=== Section Start ===
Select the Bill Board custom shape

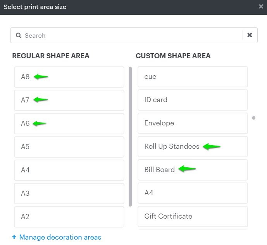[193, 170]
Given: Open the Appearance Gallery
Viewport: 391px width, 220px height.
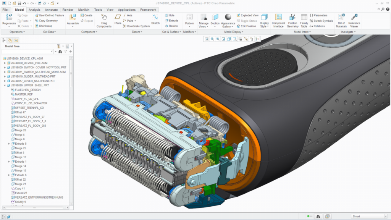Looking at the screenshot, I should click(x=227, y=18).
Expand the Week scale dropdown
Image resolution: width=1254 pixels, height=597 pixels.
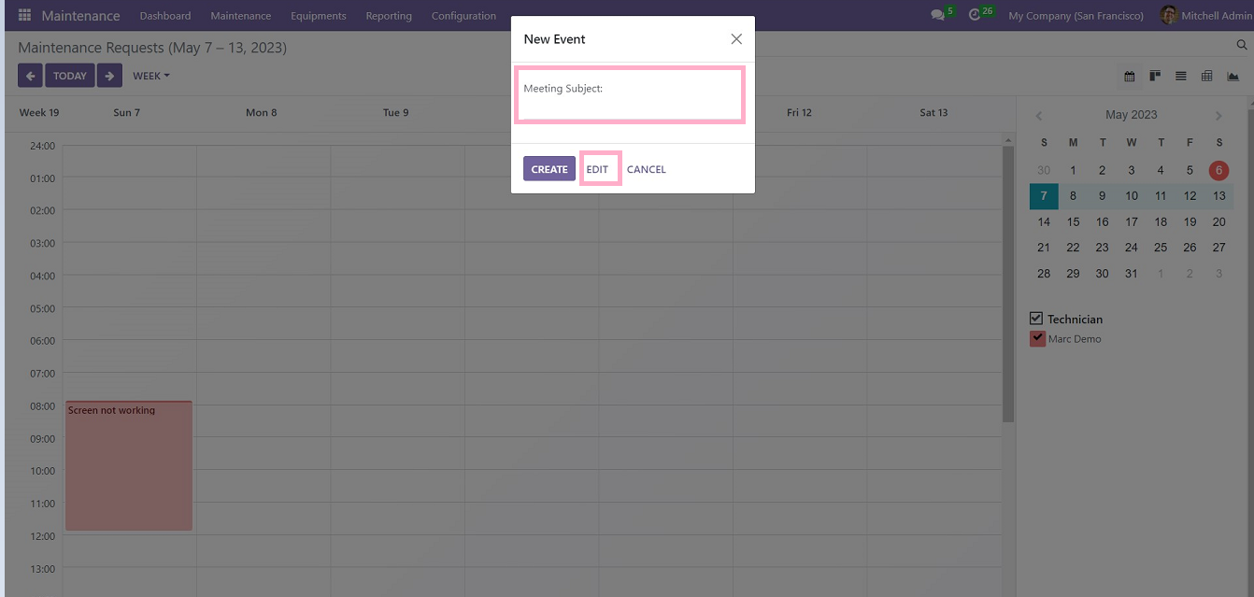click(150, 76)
=== Section End ===
=== Section Start ===
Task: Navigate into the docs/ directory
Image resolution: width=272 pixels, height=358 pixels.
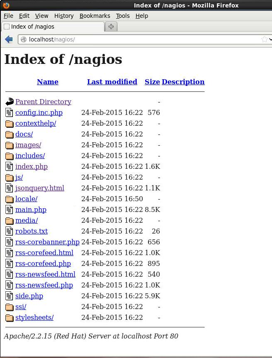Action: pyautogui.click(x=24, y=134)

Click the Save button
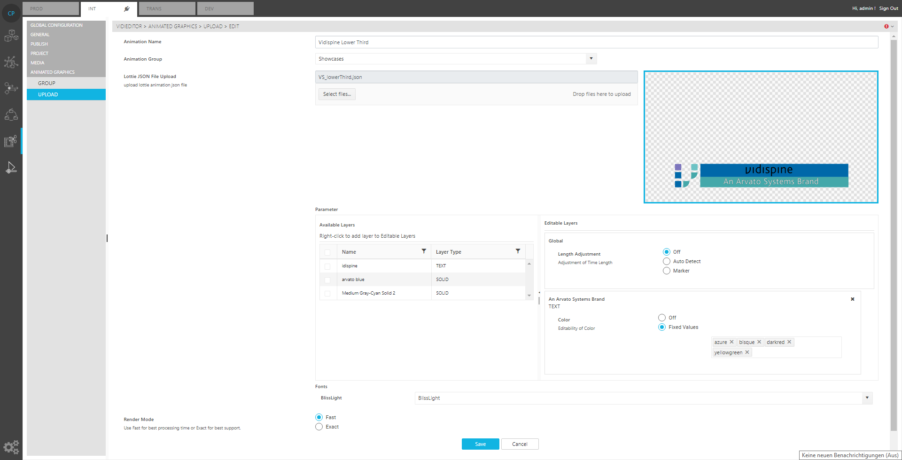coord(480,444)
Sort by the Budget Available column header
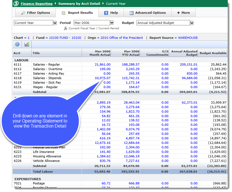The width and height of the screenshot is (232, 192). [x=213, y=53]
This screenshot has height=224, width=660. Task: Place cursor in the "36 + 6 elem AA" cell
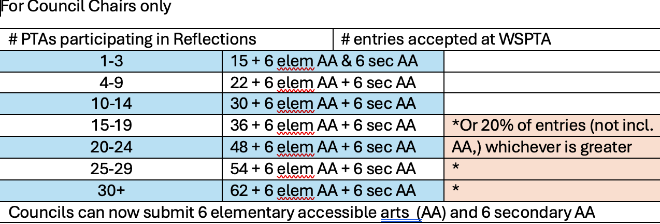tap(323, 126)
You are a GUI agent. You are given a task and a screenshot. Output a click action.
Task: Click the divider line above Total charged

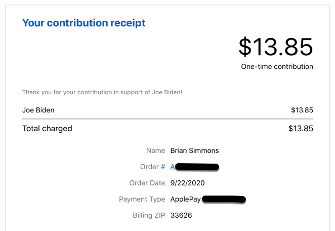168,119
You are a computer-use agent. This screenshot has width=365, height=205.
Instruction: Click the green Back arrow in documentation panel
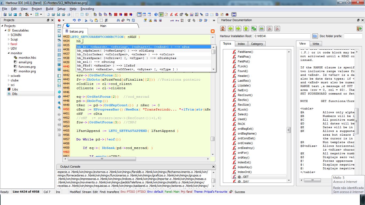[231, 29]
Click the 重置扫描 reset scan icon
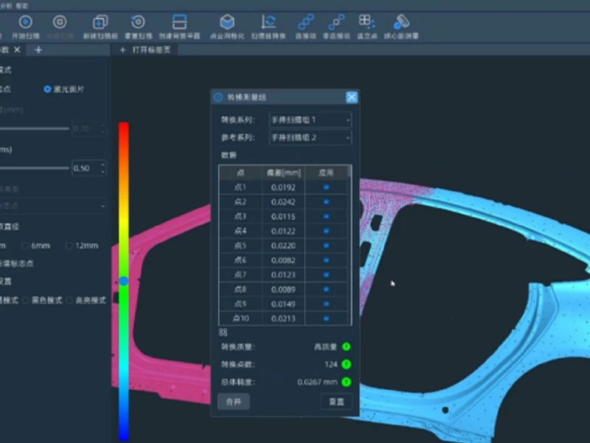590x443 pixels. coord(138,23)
=== Section End ===
=== Section Start ===
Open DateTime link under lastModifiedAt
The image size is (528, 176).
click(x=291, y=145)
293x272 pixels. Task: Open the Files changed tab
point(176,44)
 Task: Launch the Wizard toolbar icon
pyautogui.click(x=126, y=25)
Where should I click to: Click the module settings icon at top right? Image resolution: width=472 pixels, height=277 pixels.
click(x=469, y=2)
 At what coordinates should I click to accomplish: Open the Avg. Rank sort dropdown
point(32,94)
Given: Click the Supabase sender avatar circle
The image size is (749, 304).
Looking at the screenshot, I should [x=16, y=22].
=== Section End ===
• TASK INSTRUCTIONS
One number is the expected answer: the count of lines above that hold the word "agent".

• PROBLEM SOLUTION
2